[Records provided]
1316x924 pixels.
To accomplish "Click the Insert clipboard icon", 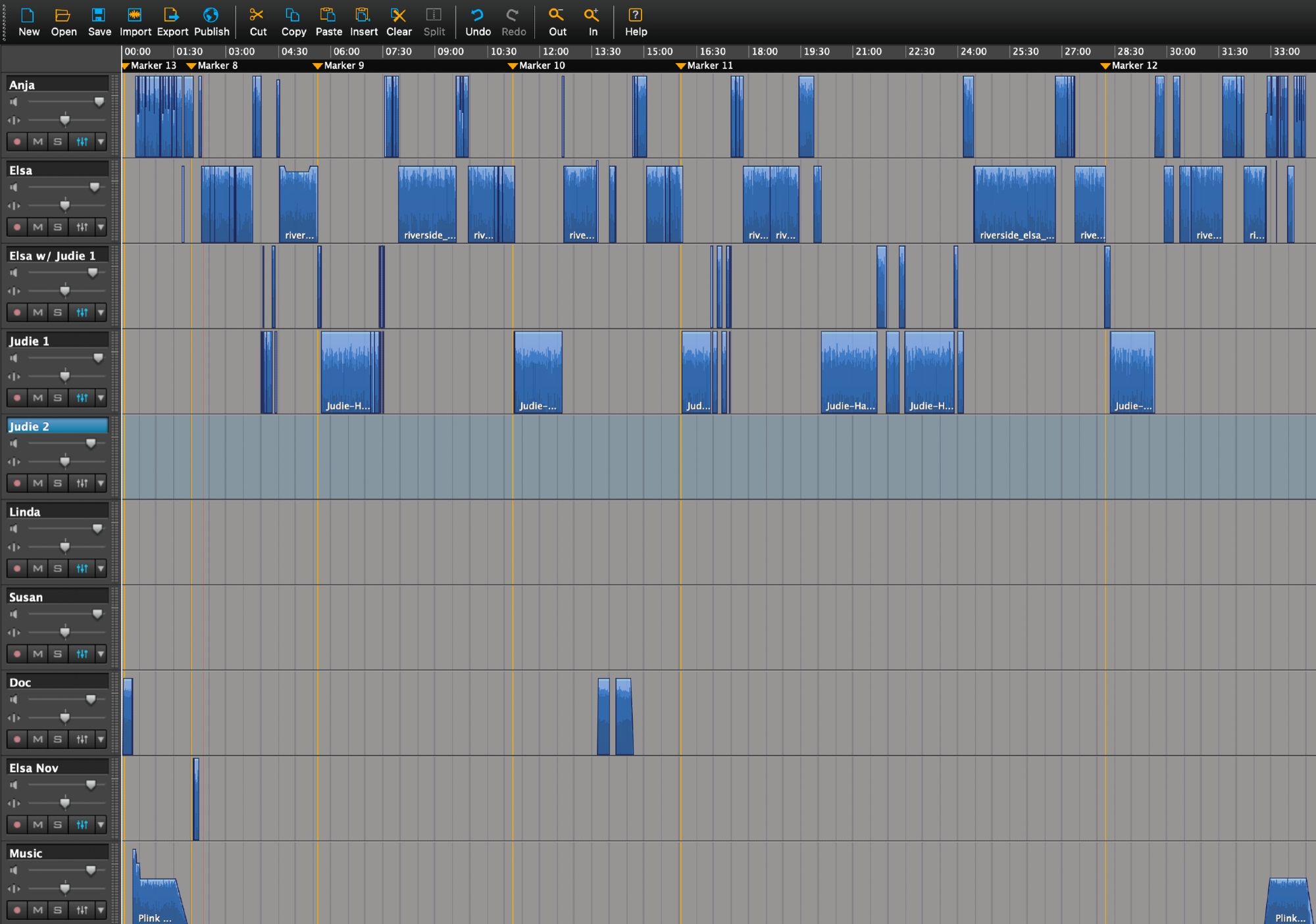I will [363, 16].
* * *
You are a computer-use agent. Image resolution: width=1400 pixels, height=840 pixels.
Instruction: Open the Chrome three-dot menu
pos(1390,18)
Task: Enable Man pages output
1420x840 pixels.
...
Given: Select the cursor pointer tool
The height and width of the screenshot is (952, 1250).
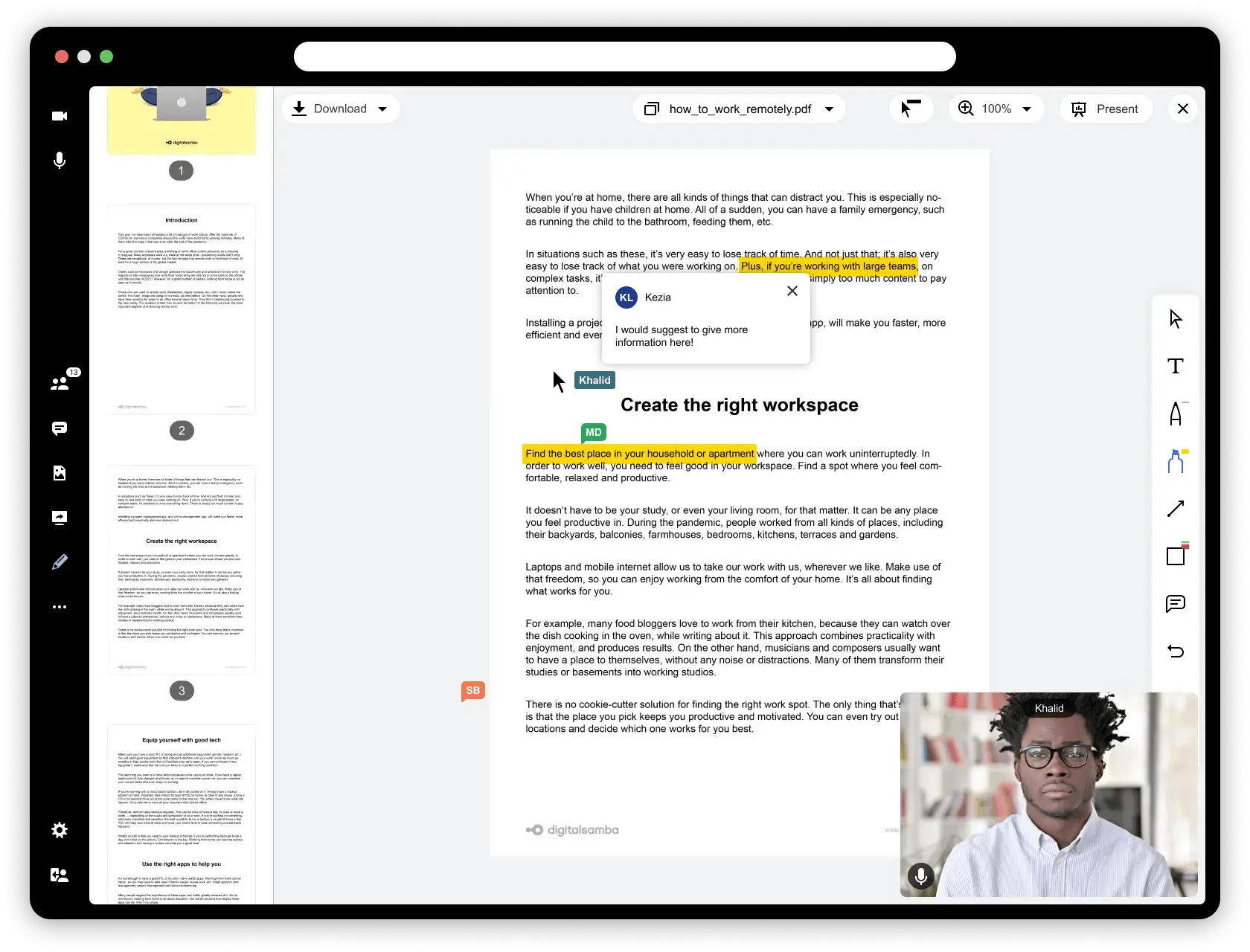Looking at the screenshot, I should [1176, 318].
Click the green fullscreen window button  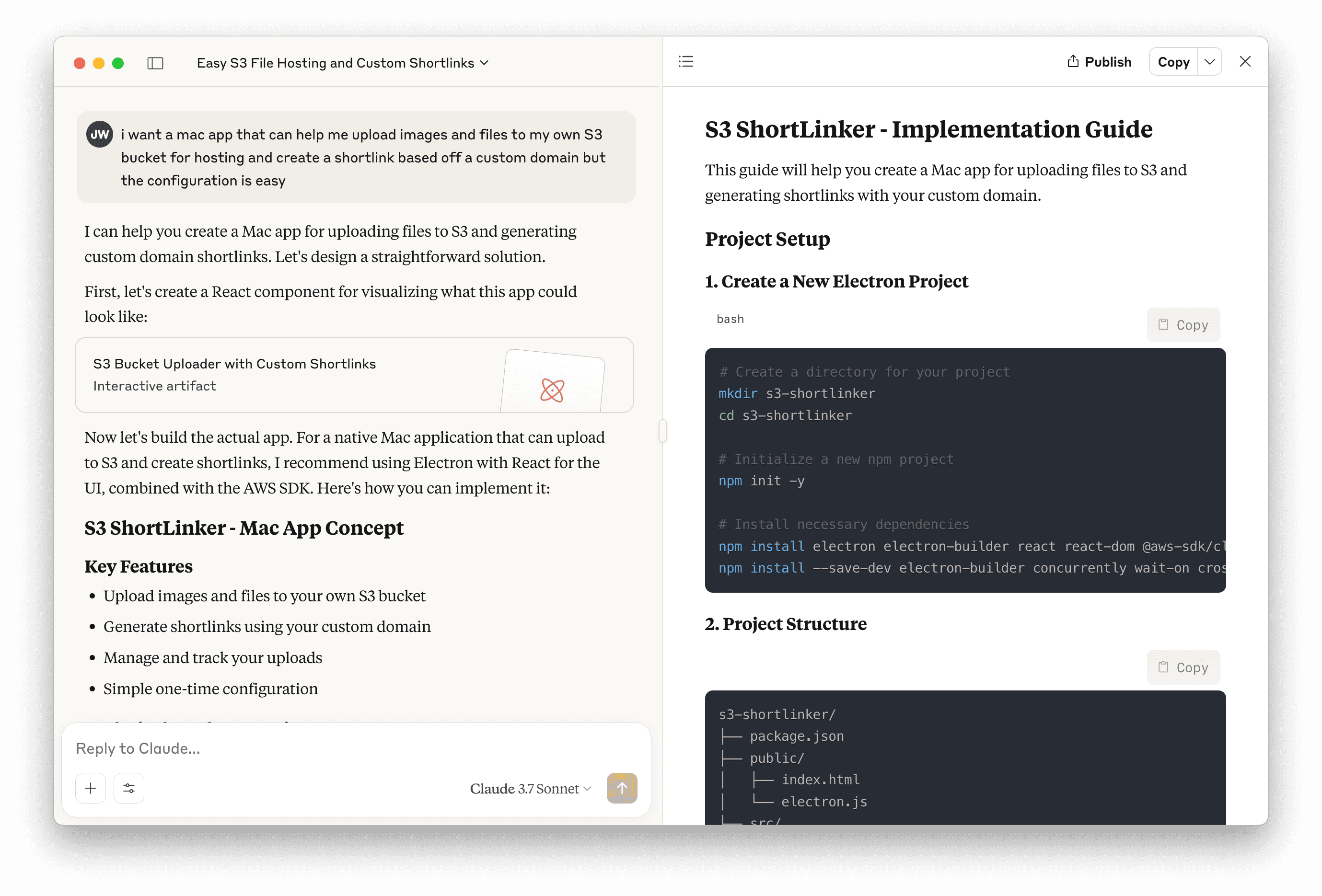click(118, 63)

[Required action]
From the records given above, copy all lines containing "pixels".

[Answer to this task]
1316x924 pixels.
You are a computer-use agent. Image resolution: width=1400 pixels, height=840 pixels.
1420x840 pixels.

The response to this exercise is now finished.